When that decision was rendered on March 27, 2015, the RCMP deleted the remaining Quebec records from the Canadian firearms information system between April 10 to April 12, 2015....
Someone is not telling the truth. Can the minister explain why he is saying something different from the RCMP?”
Ralph Goodale responded, once again, by blaming the former Conservative government for the RCMP’s failure to follow the law and abide by the Supreme Court of Canada ruling. Bob Zimmer followed up by explaining the problem with Goodale’s answer.
“There is a problem with what the minister just said, Mr. Speaker.

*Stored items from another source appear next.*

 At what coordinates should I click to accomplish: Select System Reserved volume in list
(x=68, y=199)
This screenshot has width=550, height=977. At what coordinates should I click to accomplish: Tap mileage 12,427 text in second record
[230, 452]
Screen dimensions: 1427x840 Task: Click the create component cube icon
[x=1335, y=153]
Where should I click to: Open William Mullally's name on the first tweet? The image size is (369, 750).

The Quebec data was ordered destroyed after a failed appeal at the Supreme Court, and further confirmed destroyed April 2015 by the RCMP deputy commissioner, Peter Henschel. The Information Commissioner did not ask for the data until June 2015, two months after it was allegedly destroyed by the RCMP.

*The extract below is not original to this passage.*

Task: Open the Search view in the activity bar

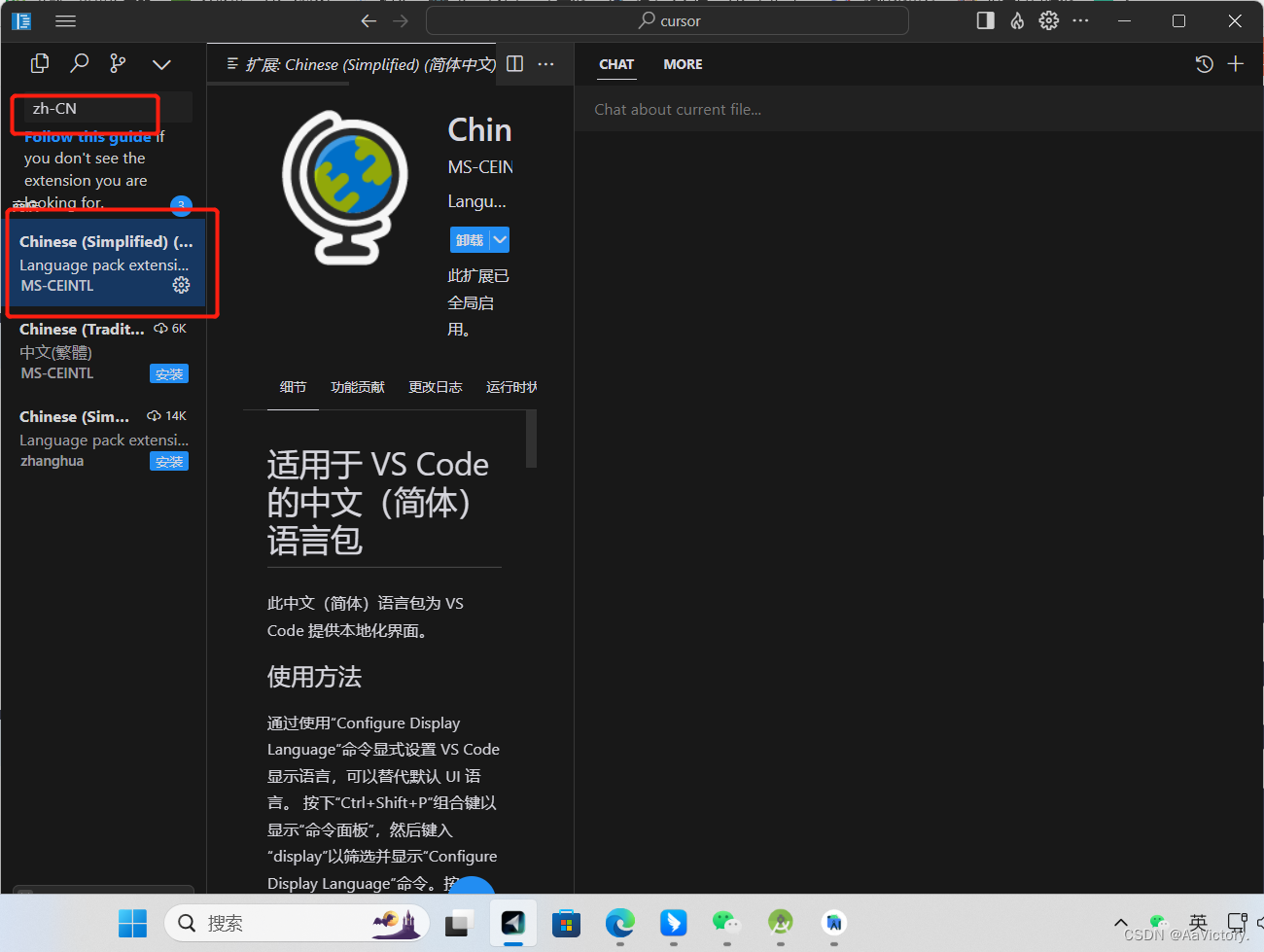Action: (x=79, y=64)
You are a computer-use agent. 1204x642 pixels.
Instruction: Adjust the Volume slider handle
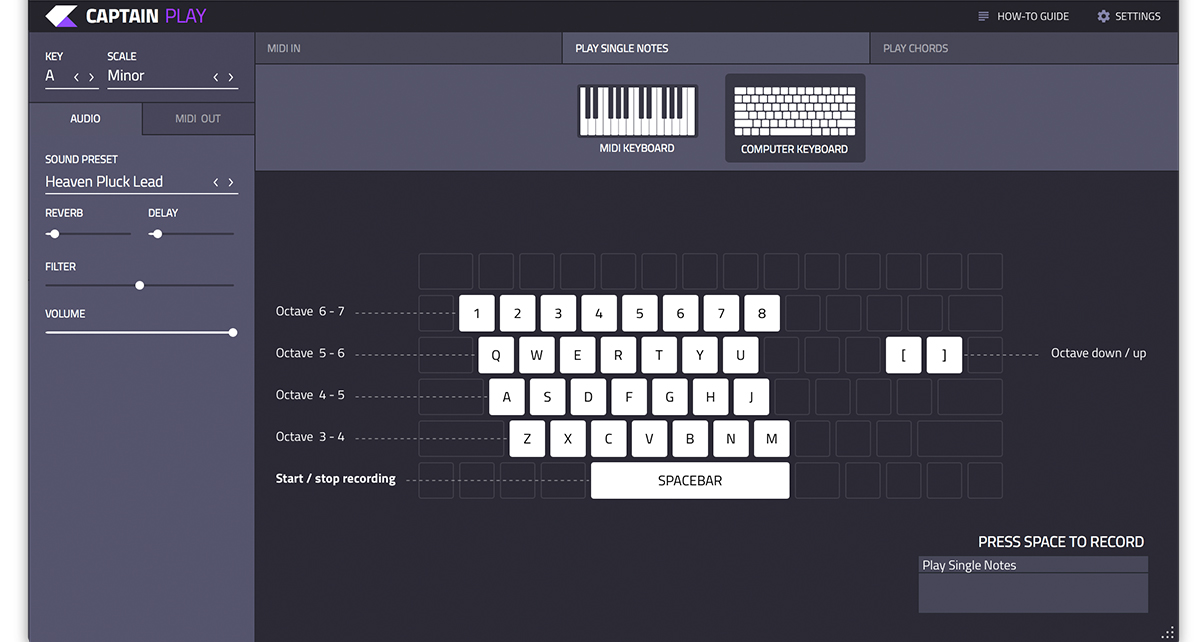[233, 333]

Someone is not being honest here, and Canadian law-abiding firearms owners deserve to know the truth. If the long-gun registry data is not destroyed, the minister is saying the RCMP did not tell the truth at committee, a serious accusation. An equally serious accusation is that someone illegally preserved the data. Which is it?”
The timeline of events reveals the RCMP’s deceptive actions and ultimately explains how copies of the Quebec long-gun registry still exist.
It all starts with an Access to Information request filed on March 27, 2012. That request asked for “An electronic copy of: a) all records in the Canadian Firearms Registry related to the registration of firearms that are neither prohibited firearms nor restricted firearms and are under the control of the Commissioner of Firearms; and b) all records related to the registration of firearms that are neither prohibited firearms nor restricted firearms that are under the control of each chief firearms officer.”
On April 5, 2012, the Ending the Long-Gun Registry Act (ELRA) came into force.
On April 13, 2012, the Information Commissioner wrote then Minister of Public Safety Vic Toews “to inform him that any records for which a request had been received under the [Access to Information] Act were subject to the right of access and could not be destroyed until a response had been provided under the Act and any related investigation and court proceedings were completed. Minister Toews responded on May 2, 2012 providing assurances that the RCMP would abide by the right of access described in section 4 of the Act.”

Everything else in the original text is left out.